Le Conseil constitutionnel, par une décision du 20 janvier 2022, s’est prononcé sur la conformité de l’article L. 425-5-1 du code de l’environnement. Cette disposition autorise le représentant de l’État à notifier un nombre d’animaux à prélever au détenteur du droit de chasse défaillant. Une société propriétaire d’un fonds refusait de procéder à la régulation des espèces causant des dégâts aux cultures environnantes. Saisi par le Conseil d’État le 27 octobre 2021 d’une question prioritaire de constitutionnalité, le juge constitutionnel devait examiner les griefs soulevés. La requérante invoquait principalement une atteinte à la liberté de conscience, garantie par l’article 10 de la Déclaration de 1789. Elle contestait également la méconnaissance du principe de séparation des pouvoirs et du droit à un recours juridictionnel effectif. La question posée résidait dans la licéité d’une injonction administrative de prélèvement animal au regard des convictions personnelles du propriétaire. Le Conseil constitutionnel a déclaré les dispositions conformes, jugeant qu’elles « ne portent pas une atteinte manifestement disproportionnée à la liberté de conscience ». La nécessaire conciliation entre les convictions individuelles et les impératifs de régulation environnementale commande l’examen de la portée des garanties juridictionnelles offertes.
I. La conciliation entre liberté de conscience et équilibre agro-sylvo-cynégétique
A. L’encadrement strict de l’intervention préfectorale Le juge rappelle que la notification préfectorale n’intervient que si l’équilibre agro-sylvo-cynégétique est fortement perturbé autour du territoire concerné. Cette mesure administrative vise à sauvegarder la faune sauvage tout en protégeant les activités agricoles et sylvicoles contre les dégâts excessifs. L’article L. 425-5-1 prévoit ainsi une procédure conditionnée par la constatation préalable de dommages réels causés par le gibier présent. Le représentant de l’État « peut notifier à ce détenteur du droit de chasse un nombre d’animaux à prélever dans un délai donné ». Le Conseil souligne que le préfet agit sur proposition des instances professionnelles après avis d’une commission départementale spécialisée.
B. Le maintien du droit d’interdire la chasse Les dispositions critiquées ne remettent pas en cause la faculté du propriétaire d’interdire la pratique de la chasse sur son propre territoire. Le détenteur du droit de chasse conserve la liberté de conformer l’usage de son fonds à ses convictions personnelles les plus profondes. Toutefois, cette liberté s’exerce sous réserve de sa responsabilité financière pour les dommages matériels subis par les tiers à cause du gibier. Le juge constitutionnel estime que l’engagement de cette responsabilité ne porte pas une atteinte excessive à la manifestation des convictions individuelles. Cette solution équilibrée garantit le respect des opinions tout en assurant la réparation des préjudices causés aux exploitations agricoles limitrophes. La protection des droits subjectifs s’articule ainsi avec une préservation rigoureuse des prérogatives du juge et des objectifs environnementaux.

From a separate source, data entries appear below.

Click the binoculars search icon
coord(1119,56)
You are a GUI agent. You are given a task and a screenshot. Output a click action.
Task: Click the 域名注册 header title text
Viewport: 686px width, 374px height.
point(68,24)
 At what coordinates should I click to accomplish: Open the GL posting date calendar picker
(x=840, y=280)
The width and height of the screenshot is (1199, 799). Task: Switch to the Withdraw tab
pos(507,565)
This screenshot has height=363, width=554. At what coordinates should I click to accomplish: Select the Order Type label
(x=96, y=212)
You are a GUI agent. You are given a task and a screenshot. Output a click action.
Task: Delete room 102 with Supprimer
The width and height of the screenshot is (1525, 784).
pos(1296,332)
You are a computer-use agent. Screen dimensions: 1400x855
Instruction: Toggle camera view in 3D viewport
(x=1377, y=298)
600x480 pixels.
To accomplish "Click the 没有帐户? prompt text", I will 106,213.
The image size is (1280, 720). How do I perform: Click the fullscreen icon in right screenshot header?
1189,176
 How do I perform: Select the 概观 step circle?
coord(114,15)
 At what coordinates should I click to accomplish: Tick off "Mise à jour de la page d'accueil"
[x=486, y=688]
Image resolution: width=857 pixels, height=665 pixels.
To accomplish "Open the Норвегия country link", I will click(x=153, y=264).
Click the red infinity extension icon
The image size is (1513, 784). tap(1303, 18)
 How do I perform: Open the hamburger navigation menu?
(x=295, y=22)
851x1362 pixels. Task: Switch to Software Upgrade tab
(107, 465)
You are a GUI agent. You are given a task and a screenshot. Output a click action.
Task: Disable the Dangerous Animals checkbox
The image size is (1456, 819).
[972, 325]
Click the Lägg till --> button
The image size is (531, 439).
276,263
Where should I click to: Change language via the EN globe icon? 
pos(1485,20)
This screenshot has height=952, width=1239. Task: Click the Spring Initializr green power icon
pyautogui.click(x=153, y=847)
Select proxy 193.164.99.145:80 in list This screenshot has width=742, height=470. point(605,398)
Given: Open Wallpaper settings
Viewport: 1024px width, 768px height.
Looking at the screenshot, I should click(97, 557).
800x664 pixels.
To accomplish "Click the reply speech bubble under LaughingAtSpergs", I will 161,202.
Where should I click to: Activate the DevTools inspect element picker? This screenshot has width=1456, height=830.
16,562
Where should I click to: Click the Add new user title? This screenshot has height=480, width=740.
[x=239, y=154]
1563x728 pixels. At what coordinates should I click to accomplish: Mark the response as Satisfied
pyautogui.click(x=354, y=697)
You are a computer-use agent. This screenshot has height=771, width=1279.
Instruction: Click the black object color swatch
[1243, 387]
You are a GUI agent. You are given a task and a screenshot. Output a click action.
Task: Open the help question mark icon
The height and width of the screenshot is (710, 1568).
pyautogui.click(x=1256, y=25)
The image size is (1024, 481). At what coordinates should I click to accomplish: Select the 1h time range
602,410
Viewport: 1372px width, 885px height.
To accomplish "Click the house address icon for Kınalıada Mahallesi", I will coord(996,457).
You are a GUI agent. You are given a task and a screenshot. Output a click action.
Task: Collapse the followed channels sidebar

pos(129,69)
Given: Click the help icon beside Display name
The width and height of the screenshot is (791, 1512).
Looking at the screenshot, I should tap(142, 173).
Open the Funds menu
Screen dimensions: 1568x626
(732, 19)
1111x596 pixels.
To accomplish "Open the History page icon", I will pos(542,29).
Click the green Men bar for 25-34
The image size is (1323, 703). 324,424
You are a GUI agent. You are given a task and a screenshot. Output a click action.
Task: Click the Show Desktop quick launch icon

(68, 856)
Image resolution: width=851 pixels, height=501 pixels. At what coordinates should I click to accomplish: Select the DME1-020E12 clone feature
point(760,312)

II. La préservation des garanties juridictionnelles et environnementales
A. L’indépendance préservée de l’appréciation du juge judiciaire La société requérante soutenait que l’arrêté préfectoral liait indûment le juge judiciaire saisi d’une action en responsabilité civile. Le Conseil constitutionnel écarte ce grief en précisant que les dispositions n’ont « ni pour objet ni pour effet de limiter le pouvoir d’appréciation ». Le magistrat demeure libre d’évaluer les éléments de preuve et le lien de causalité entre la carence du propriétaire et le dommage. La notification administrative sert simplement de référence factuelle sans s’imposer comme une présomption irréfragable de faute ou de responsabilité civile. Le droit à un recours juridictionnel effectif et le principe de séparation des pouvoirs sont donc respectés par le texte législatif.
B. La conformité aux exigences de la Charte de l’environnement Le grief tiré de la méconnaissance de l’article 2 de la Charte de l’environnement est également écarté par la haute juridiction. Le texte constitutionnel impose à toute personne le devoir de prendre part à la préservation et à l’amélioration de l’environnement. L’obligation de régulation participe à la gestion durable des ressources naturelles et au maintien nécessaire des équilibres biologiques. La décision confirme que la protection de l’environnement justifie des restrictions limitées aux libertés individuelles dans un but d’intérêt général. En validant ce dispositif, le juge constitutionnel pérennise un mécanisme essentiel à la paix sociale dans les espaces ruraux.